▸ Task requirements
A. Decide whether each statement agrees with the analysis tutorial, answering yes or no and quoting the words from it that decide the matter. (i) ClusterBuster runs by default on human promoters with 1000 bp sequences. (ii) The Weeder job finishes sooner than the ClusterBuster job. (iii) A cancelled job remains in the job list.
B. Carry on writing the analysis tutorial, starting right after its final sentence.

▸ Document text
★ ★ ★ ★ ★

Let's modify the parameters slightly, and run the test KEGG categories first:

The results are saved in an HTML-file (hypergeo.html). When the file is visualized, it becomes apparent that no significant results were found.

Unfortunately, the same applies for GO categories for this dataset.

Promoter analysis

It is a distinct possibility that the genes that are differentially expressed are under a similar transcriptional regulation. To look at this a bit closer, we can apply promoter analysis tools for the data set that contains the differentially expressed genes.

Let's first see, if the genes contain some clusters of known transcription factor binding sites. The tool for this analysis is located under the category Promoter analysis with name ClusterBuster:

By default, it is run for human promoters using short promoter sequences (1000 bps):

To get an idea of other options, you can click on the button More help, and you'll be directed to the tool specific help page:

We will run the tool with the default options. The analysis might take a long time, since there were 96 genes to go through. Therefore, we will start another analysis at the same time. Select the Weeder tool under the category Promoter analysis:

By default it is run for human genes, and is thus directly suitable for the current dataset:

Once you've started the Weeder analyses, you'll see that the job status bar on the bottom of the screen will show a text "2 jobs running":

You can get a list of running jobs by clicking the arrow up icon next to the job status bar:

A sometimes handy option is to cancel a certain job by clicking it in the job list. The cancelled job then vanishes from the job list:

Once the ClusterBuster job is ready, a new file will be generated (clusters.txt). The file lists the significant transcription factor binding sites for each of the promoter sequences submitted for the analysis. In addition, the location of the binding sites is marked on the sequence:

The Weeder job will take much longer than the ClusterBuster job to finish, but once it does, a new file called seqs.html is generated. It contains the results for the search of common motifs from the promoter sequences. The part under header MY ADVICE will list the interesting findings for all promoter sequences:

Submitting data to public databases

This section can be skipped in this tutorial, since the data used here should not be resubmitted to the database as it already is there.

★ ★ ★ ★ ★

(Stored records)
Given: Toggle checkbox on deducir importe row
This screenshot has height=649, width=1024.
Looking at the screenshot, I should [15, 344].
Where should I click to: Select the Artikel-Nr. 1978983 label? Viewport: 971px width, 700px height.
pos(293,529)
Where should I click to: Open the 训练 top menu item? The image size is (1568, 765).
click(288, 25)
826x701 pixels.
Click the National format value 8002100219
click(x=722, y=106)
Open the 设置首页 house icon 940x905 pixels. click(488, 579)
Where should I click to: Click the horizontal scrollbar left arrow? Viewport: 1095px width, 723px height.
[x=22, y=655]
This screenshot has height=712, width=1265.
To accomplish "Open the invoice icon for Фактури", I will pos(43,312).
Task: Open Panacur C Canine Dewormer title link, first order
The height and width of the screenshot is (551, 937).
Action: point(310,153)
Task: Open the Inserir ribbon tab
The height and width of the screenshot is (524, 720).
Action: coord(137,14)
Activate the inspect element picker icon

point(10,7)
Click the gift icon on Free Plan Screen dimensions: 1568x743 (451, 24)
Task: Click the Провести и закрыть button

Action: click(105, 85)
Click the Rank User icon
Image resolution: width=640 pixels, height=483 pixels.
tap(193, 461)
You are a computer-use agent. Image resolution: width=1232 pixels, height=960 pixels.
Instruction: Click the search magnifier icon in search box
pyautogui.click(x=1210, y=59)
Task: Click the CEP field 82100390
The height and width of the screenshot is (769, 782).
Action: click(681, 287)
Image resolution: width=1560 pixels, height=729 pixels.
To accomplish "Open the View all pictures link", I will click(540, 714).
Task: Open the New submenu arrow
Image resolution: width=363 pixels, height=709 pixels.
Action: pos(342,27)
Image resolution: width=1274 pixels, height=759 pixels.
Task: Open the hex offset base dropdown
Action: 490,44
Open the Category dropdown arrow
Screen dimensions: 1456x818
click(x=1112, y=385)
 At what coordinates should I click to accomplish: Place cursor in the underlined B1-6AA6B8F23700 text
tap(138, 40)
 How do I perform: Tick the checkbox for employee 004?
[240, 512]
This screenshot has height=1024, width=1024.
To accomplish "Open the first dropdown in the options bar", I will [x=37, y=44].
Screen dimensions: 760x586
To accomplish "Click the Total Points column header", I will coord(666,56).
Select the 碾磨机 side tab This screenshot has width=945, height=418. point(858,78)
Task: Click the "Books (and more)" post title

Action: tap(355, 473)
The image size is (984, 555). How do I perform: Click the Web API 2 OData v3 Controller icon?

★ ★ ★ ★ ★

▸ Answers for each item
A.
(i) Yes: "By default, it is run for human promoters using short promoter sequences (1000 bps)."
(ii) No: "The Weeder job will take much longer than the ClusterBuster job to finish."
(iii) No: "The cancelled job then vanishes from the job list."

B.
If you've ambitions of publishing your dataset in some good peer-reviewed journal, the data needs to be submitted to public databases. The principal ones are GEO at NCBI and ArrayExpress at EBI. Chipster contains two accessory functions to help you submit the data. The scripts Export GEO's SOFT format (for GEO database) and Export tab2mage format (for ArrayExpress database) are located under the tool category Utilities:

The scripts should be run on the normalized data. Both tools write out a text file that you need to fill in yourself, but the format is correct for batch submission to the mentioned databases. For example, Export to GEO's SOFT format generates a files soft.txt that needs to be exported:

The exported file can then be opened and edited in some word processor:

There is short description for every file, and for the whole dataset in the end of the file, and all lines beginning with ! should be filled in by the user. This file can be used in a batch submission to GEO database through a www-interface.

Documenting the work done

It is very easy to become confused of how some analysis was carried out in the first place. To help you out figuring this even after a longer session, Chipster keeps track of the analysis you've done. Select the data set containing the differentially expressed genes, and right-click on it. From the opening menu, select View history as text:

The opening History displays some relevant information regarding how the result was reached:

The history lists all the analysis steps, the tools used for them, and what parameters the tools were run with. You select what is displayed in the history by ticking the boxes above the text field. For example, you can add the complete R source code to the history if you like. You can save the history to disk by clicking on the Save-button. It is probably a good idea to save the history with the exported data files, if you're later on going use them for further analyses.